Current payment requirements

Division 1AAA of Part VI of the ITAA36 sets out when and how amounts deducted as PAYE, PPS and RPS must be paid to the Commissioner. Medium and small remitters are at present required to pay deductions on a monthly or quarterly basis respectively under the provisions of sections 220AAM and 220AAR of Division 1AAA of Part VI.

The ITAA36 at present distinguishes between large, medium and small remitters in regard to the timing of remittances.

  • A large remitter is generally a person whose deductions under PAYE, PPS and RPS for any financial year ending on or after 30 June 1998 exceed $1m. A large remitter is required under section 220AAE to pay to the Commissioner any deductions that the person makes in any month on the dates specified in that month as set out in the Table in subsection 220AAE

Table of payments by large remitters

--------------------------------------------------

Item Day on which amount Payment day

deducted

--------------------------------------------------

1 Saturday or Sunday The second Monday

after that day

..................................................

2 Monday or Tuesday The first Monday

after that day

..................................................

3 Wednesday The second Thursday

after that day

..................................................

4 Thursday or Friday The first Thursday

after that day

--------------------------------------------------

Note:

The payments covered by items 1 and 2 would normally be paid together, as would the payments covered by items 3 and 4.

  • A medium remitter is required under section 220AAM to pay to the Commissioner any deductions made in a particular month not later than the 7th day after the end of that month. A person will be a medium remitter under section 220AAJ if:
  • the total deductions made under RPS, PAYE and PPS exceeded $18,750 for the period between 1 July 1997 and 31 March 1998
  • the total deductions exceeded $25,000 for any financial year ending on or after 30 June 1998
  • the Commissioner has served a notice on the person requiring the person to be a medium remitter, or
  • the Commissioner has determined that the person is not a large remitter and has not determined that the person is not a medium remitter.
  • A small remitter is required under section 220AAR to pay to the Commissioner the amount of any deductions made in a particular month not later than the 7th day after the end of the quarter in which that month occurs.

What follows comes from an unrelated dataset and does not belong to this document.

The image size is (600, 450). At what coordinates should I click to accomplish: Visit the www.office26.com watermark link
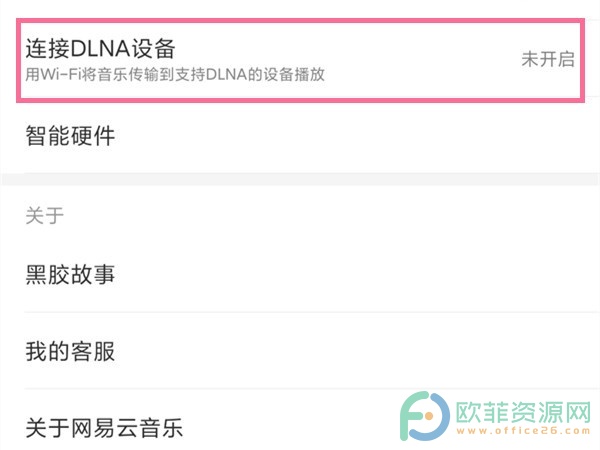coord(523,431)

The quarters end at the end of 31 March, 30 June, 30 September and 31 December. A person is a small remitter in relation to any month if the person is neither a large remitter nor a medium remitter.

Main Provisions

Item 105 of Schedule 1 amends subsection 220AAM(1) so that a medium remitter is required to make the remittance by the end of the 21st day after the end of the month when the deduction is made.

Item 109 of Schedule 1 amends subsection 220AAR(1) so that a small remitter is required to make the remittance by the end of the 21st day after the end of the relevant quarter.

Commencement

The amendments will apply from 1 July 1999 under proposed subclause 2(3) of the Bill.

Financial Impact

It is estimated that there will be a cost to the revenue of approximately $60 million per year in lost public debt interest as a result of the alignment measure.(4)

Compliance cost impact

The amendments are not expected to impose any significant compliance costs on taxpayers.

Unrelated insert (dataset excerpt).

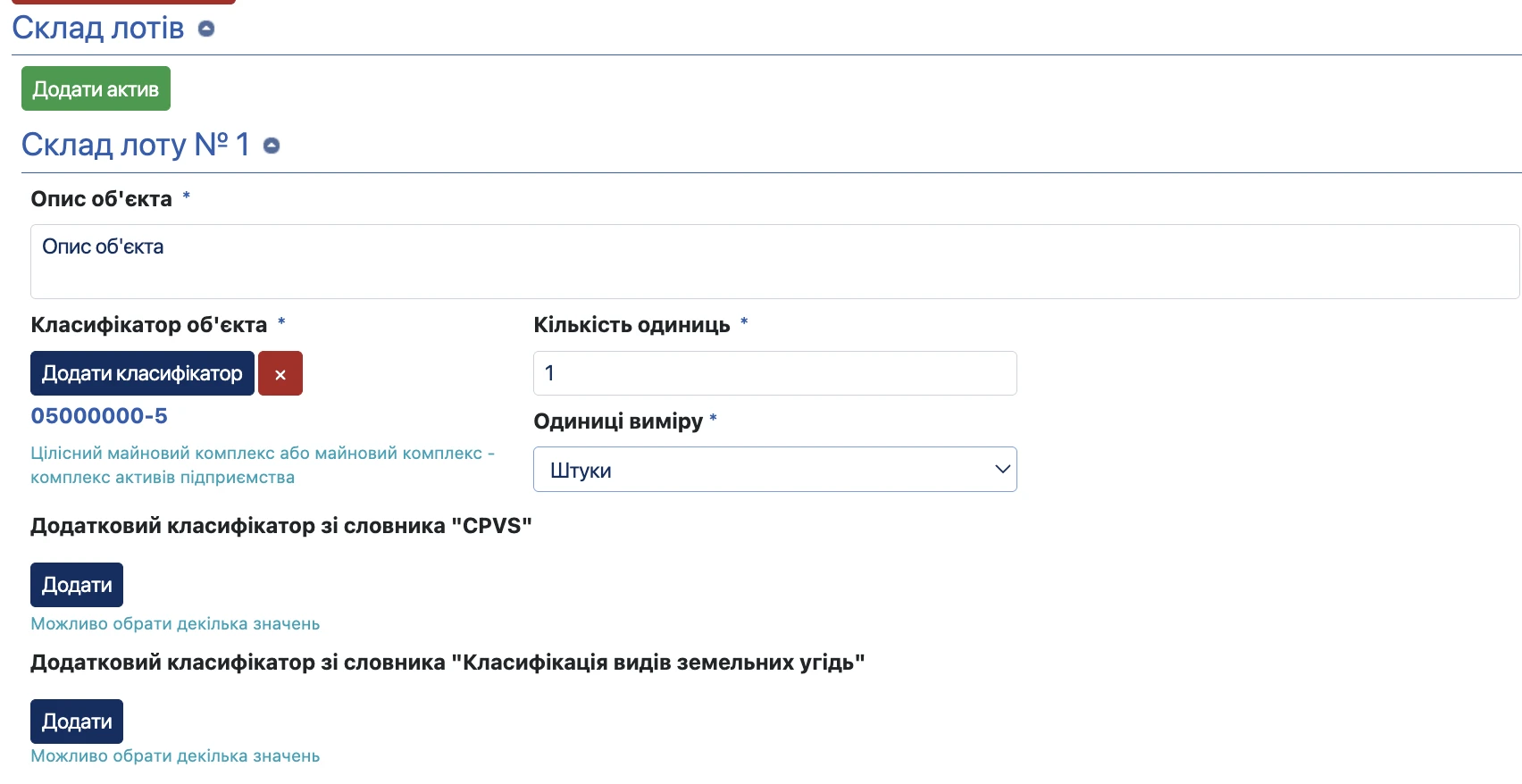1522x784 pixels.
Task: Click the Додати класифікатор button
Action: 142,373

Charges and penalties for failing to meet obligations

Background

Recommendation of the Small Business Task Force

The Small Business Deregulation Task Force in its report(5) in November 1996 highlighted taxpayer concerns about the imposition and calculation of penalties under the various taxation laws. The Prime Minister responded in his statement More Time For Business in March 1997 by requesting the Commissioner of Taxation (the Commissioner) to review the current penalty regime with a view to rationalising and simplifying the system. The proposals in the 1998-99 Budget referred to in the following paragraphs reflect the recommendations of the Commissioner in consequence of this review.

 

1998-99 Budget Proposal

GIC Charge

The proposal to replace the current late payment penalty arrangements with a simpler ''Interest on Outstanding Balance'' (IOB) charge was announced by the Government in the 1998-99 Budget Measures.(6) The Bill refers to it as the general interest charge (GIC).

The GIC charge will apply to any amount owing under a law for which the Commissioner of Taxation has general administration responsibility. The charge will be calculated on a compounding basis with the interest rate being set at the weighted average yield of the 13-Week Treasury Note plus an uplift factor of eight percentage points. The GIC rate will be adjusted quarterly to reflect movements in the 13-Week Treasury Note rate.

The uplift factor reflects the need for the GIC charge to be set at a rate that is above commercial interest rates in order to discourage the use of taxation debts as a form of business finance. Based on the relevant 13-Week Treasury Note yield, the current GIC charge would be in the order of 13%(7) (calculated on a daily compounding basis). Most of the existing penalties have simple interest rates between 16% and 20%, depending on the type of tax.

The GIC charge was to apply from 1 January 1999. As a transitional measure, the Commissioner will use his discretion under the various taxation Acts to reduce existing late payment penalty rates across all taxes to a simple effective rate of 13.5% from 1 July 1998. Over a 12-month period, this rate achieves close parity with the compounding rate of the proposed GIC charge.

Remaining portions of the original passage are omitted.